Is there a choice here? I discipline to apply to one's thoughts or one's feelings? Does it get easier with practice?

03 August 2011

Sunshine blooming

I planted seeds with abandon as it was already late to be planting seeds if not late to be planting potted plants. But I bought some mixed perennial seed packs and spread them through my new flower garden. I waited and waited. Small green would pop its head out from the mulch and that was the first joy, true joy I had  had from a gardening experience. Yes, I realize that watching seeds grow into plants is something that is amazing when first done in 3rd grade. But who says the amazement has to end in adulthood.

So you can imagine my excitement over the sunflower that is as tall as me bloom over the weekend. One, my love, love of sunflowers. I buy one every weekend at the Farmer's market. I have watched it grow from a small seedling on an exponential growth curve. Like my other seeds that sprouted, the growth rate was exceedingly slow at first and I was sure that by the time they grew to full size it would likely be the middle of NC summer in which plants have little chance of survival. However, the plants I now realize were on an exponential growth curve (is this common?). Slow slow slow in the take off and now a sizable increase in height with each new day. Like rings on a tree but on the exterior, there is a circle around where the plant was in the ground the previous day and now was 1-2-3 inches taller. Many are blooming. Most I have no idea what they are, what flowers they will have or what color they will be. Which makes walking out my door each morning one of the beautifully simple joys in life.

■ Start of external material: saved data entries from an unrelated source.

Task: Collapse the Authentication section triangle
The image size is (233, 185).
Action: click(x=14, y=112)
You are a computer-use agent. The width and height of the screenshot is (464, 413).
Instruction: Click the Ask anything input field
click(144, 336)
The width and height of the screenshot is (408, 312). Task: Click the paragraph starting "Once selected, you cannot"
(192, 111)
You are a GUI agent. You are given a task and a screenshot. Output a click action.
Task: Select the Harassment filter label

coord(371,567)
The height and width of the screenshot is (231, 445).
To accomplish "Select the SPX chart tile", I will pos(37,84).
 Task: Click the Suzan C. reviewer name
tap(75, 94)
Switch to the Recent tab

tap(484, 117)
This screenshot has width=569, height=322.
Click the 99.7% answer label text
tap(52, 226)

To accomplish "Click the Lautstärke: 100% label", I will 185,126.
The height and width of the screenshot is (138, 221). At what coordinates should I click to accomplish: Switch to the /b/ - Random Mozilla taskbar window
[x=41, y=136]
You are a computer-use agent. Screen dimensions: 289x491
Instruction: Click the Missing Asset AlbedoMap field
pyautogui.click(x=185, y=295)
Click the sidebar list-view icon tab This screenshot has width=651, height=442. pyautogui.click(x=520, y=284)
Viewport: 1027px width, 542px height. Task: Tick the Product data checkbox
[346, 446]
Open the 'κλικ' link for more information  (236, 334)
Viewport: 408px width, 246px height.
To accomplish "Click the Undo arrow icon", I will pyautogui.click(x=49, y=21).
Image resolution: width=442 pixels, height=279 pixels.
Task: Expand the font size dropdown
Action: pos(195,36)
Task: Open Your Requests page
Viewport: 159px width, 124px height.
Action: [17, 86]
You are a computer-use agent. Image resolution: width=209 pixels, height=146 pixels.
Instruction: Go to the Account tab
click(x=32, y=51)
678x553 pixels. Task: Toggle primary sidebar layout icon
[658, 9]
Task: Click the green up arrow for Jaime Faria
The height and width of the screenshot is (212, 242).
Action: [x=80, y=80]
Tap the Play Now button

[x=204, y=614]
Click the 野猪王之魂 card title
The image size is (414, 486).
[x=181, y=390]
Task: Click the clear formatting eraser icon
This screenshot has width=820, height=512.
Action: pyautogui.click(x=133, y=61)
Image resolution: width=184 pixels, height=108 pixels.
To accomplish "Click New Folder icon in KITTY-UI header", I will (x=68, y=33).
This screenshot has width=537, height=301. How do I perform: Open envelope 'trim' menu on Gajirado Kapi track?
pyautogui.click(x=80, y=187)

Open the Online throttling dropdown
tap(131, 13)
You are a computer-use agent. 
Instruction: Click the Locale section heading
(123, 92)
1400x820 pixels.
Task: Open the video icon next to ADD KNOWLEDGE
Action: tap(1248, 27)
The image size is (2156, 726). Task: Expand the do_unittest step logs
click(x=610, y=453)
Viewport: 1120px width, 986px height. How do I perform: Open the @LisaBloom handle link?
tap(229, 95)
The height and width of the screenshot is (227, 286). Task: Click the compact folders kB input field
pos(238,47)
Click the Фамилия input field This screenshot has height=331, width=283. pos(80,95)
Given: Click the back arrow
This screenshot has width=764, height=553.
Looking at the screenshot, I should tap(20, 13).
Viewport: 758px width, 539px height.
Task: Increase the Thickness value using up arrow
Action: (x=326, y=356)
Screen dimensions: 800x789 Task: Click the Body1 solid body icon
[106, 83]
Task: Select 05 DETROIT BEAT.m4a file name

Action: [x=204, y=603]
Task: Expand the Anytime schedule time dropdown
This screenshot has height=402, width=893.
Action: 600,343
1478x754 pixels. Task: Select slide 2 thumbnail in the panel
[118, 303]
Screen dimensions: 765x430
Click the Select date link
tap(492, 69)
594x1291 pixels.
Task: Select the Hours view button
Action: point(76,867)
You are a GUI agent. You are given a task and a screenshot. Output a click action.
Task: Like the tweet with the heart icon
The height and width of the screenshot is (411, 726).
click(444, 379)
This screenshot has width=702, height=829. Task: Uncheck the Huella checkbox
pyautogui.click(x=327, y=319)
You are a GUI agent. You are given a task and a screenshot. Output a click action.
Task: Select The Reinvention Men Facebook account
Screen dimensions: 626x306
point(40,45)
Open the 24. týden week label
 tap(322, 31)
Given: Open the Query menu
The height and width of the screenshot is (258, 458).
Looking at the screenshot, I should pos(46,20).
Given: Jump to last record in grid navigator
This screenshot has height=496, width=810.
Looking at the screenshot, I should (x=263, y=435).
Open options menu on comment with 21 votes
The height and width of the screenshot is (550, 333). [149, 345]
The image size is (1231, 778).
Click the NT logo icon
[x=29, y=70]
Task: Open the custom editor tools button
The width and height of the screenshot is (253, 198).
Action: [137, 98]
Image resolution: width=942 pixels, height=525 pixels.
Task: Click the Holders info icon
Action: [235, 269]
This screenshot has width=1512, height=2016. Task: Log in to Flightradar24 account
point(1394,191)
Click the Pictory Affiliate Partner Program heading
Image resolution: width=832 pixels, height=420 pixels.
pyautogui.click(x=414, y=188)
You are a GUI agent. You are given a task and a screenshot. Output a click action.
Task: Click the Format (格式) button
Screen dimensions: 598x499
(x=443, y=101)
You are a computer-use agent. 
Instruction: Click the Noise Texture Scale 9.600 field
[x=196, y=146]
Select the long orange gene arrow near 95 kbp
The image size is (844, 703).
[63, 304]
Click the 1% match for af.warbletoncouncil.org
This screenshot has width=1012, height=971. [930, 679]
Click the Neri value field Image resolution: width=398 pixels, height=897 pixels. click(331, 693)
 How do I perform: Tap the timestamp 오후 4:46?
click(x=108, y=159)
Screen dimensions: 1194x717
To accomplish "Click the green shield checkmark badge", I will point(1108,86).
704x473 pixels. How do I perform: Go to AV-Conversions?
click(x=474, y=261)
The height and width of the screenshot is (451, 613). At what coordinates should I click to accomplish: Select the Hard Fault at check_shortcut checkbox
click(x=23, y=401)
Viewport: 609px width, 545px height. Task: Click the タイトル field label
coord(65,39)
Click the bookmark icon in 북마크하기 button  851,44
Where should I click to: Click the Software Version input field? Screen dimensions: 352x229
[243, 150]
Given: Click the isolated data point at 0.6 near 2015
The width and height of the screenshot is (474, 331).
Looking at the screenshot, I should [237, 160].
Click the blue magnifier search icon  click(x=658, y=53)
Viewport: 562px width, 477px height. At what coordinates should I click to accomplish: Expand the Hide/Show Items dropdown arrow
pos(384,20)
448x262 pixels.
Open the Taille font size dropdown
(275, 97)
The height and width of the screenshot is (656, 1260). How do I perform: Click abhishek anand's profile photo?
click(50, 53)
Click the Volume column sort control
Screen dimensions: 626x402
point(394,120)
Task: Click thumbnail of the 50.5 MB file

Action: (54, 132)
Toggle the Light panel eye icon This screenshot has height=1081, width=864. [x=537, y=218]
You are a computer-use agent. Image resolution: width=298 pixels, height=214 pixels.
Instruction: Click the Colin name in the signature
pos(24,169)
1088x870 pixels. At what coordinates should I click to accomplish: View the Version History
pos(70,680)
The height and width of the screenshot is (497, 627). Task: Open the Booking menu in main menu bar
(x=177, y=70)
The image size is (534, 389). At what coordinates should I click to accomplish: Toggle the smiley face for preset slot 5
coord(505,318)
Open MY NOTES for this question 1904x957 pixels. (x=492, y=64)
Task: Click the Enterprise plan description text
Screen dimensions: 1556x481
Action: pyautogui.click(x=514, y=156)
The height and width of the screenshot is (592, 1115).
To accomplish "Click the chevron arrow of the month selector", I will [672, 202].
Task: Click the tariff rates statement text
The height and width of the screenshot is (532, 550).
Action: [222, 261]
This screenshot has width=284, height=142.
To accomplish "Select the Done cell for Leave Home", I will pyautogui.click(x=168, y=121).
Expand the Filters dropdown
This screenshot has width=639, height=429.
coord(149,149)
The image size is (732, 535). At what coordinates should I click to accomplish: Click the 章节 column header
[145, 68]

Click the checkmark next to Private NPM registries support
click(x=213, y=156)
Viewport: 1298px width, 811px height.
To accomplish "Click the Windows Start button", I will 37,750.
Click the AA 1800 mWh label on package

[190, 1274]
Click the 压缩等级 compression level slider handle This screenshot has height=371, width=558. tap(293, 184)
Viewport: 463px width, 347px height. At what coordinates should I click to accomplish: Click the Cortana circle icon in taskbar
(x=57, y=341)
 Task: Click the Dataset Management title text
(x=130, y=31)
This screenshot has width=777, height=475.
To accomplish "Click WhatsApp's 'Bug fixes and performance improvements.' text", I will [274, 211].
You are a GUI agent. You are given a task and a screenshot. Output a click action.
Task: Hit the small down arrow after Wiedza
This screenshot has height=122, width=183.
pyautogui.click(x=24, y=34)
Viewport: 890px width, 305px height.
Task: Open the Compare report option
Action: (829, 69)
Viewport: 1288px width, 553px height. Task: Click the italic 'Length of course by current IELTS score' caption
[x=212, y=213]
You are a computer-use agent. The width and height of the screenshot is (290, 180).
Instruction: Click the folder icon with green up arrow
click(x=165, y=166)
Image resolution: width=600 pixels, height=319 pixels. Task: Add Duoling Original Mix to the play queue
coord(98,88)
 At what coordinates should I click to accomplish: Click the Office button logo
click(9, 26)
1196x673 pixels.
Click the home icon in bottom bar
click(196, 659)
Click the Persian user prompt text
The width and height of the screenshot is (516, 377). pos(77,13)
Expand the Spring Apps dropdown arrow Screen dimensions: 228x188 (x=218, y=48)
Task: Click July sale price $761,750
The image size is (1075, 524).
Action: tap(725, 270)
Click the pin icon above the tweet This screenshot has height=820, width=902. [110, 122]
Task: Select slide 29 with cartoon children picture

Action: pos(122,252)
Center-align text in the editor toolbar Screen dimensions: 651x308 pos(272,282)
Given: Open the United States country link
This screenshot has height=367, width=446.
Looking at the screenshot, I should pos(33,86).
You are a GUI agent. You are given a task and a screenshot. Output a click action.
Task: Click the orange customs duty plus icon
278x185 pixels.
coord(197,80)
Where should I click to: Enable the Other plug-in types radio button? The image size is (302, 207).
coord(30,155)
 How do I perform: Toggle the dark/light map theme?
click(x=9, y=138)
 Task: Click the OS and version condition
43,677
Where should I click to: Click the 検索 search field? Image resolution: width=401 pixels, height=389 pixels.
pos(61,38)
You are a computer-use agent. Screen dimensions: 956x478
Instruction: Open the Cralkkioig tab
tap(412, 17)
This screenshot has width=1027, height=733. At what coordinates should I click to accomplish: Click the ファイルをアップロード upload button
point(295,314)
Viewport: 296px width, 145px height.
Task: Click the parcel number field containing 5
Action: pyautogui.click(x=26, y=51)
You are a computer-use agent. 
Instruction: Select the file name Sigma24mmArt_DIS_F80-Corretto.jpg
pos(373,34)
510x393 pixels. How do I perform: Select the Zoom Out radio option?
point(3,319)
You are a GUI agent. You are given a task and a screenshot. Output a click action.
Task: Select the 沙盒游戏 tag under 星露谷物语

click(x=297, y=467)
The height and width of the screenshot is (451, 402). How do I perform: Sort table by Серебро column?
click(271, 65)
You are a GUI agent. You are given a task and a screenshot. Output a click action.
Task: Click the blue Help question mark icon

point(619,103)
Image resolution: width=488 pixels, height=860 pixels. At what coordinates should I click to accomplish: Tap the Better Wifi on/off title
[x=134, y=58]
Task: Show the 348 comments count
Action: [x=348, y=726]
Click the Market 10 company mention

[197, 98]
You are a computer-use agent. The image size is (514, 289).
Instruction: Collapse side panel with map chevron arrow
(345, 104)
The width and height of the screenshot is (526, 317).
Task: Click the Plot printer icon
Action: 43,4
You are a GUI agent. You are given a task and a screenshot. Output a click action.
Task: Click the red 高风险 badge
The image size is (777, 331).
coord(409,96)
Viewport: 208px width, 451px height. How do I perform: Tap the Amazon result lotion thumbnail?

"Sunshine" my lovely sunflower.
My sunflower however is just beyond what I ever could have expected. That I could grow one at all. That it would be as tall as me.  That I didn't have to purchase what someone else had grown but what I had meticulously planted and tended. That it is a living sunflower and did not have to be cut for my enjoyment.

Sunshine about to bloom! 
I have always felt that sunflowers capture the essence of the light that the sun brings. They brighten my life.

I like to name plants, animals and inanimate objects. I will call the sunflower "sunshine". As it truly is the manifestation of the energy from the sun cultivated by the intricate organism of a sunflower, growing from and upon blooming fully expressing the light of the sun. Illuminating my world (and perhaps other coop residents who pass it entering our gate).

Curly? (Random?) transformations

I got my hair cut yesterday and under the top layer of my long hair and with the length taken off, aghast I have curly hair. Not super super curly but wavy bordering on curly in the back. How does something like this happen. What does it mean? Twenty seven years of stick straight hair and suddenly curls? Is this the manifestation of the events of the past year? Or, a sign of things to come? Or, just a random transformation.

29 July 2011

Writer's block - is pandora's box is empty or overly full

I have been struggling to write lately. I cannot figure out if I have just said all that I need to say- aka- that my life is not that interested to capture on paper or...... do I have so many thought swirling in my head that I'm afraid of what would come out if I actually did sit down and write.

I am absolutely terrified of the blank page and find that when I do sit down to write I usually can't write fast enough. So, I am guessing it is the latter issue.

Thus, I will try to write for 10 minutes a day and let out what lay inside inside in bite-sized amounts.....

Showing up w/ Snowflake

I would like to show up more.

Show up more with myself and as a result (I think) those around me. Maybe in showing up more for those around me I'll end up finding that I am there for me more as well. Which order is which?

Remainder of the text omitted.